GSE103947 Fusion partner directed chromatin occupancy drives the transcriptome heterogeneity of MLL-fusion acute lymphoblastic leukemia

Contributors : Shan Lin ; Anetta Ptasinska ; Salam A Assi ; Constanze Bonifer ; James C MulloySeries Type : Genome binding/occupancy profiling by high throughput sequencingOrganism : Homo sapiensFusion of the N-terminus of the mixed-lineage-leukemia (MLL) gene with various partner genes drives acute lymphoblastic leukemia (ALL). Despite the fusion proteins sharing some common attributes, transcriptome heterogeneity of MLL-fusion ALL is observed and the underlying mechanism and biological consequences are unknown. We compared the genome-wide occupancy of MLL-Af4 and MLL-AF9 in human ALL cells expressing FLAG-tagged fusion proteins. Although both oncoproteins retain the same MLL N-terminal domains that mediate chromatin binding, the two fusion proteins displayed largely non-overlapping binding profiles, with MLL-AF9 showing preferential binding at repetitive elements.

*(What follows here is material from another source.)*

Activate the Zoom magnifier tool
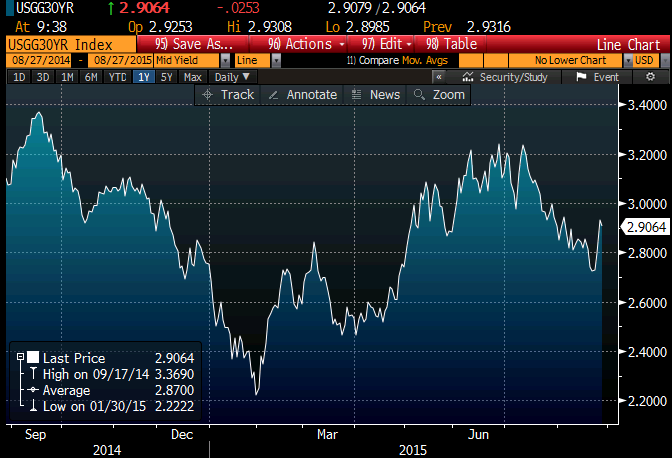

The binding specificity of each fusion protein was associated with differential global gene activation distinguishing the two ALLs. A subset of prednisolone response genes were among the differentially regulated targets, and the resistance related genes were specifically upregulated in MLL-Af4/AF4 cells. These studies provide evidence that distinct chromatin occupancy of different MLL-fusion proteins is one driving force for transcriptome heterogeneity of MLL-fusion ALL, which could potentially result in the disparate therapeutic outcome of the disease.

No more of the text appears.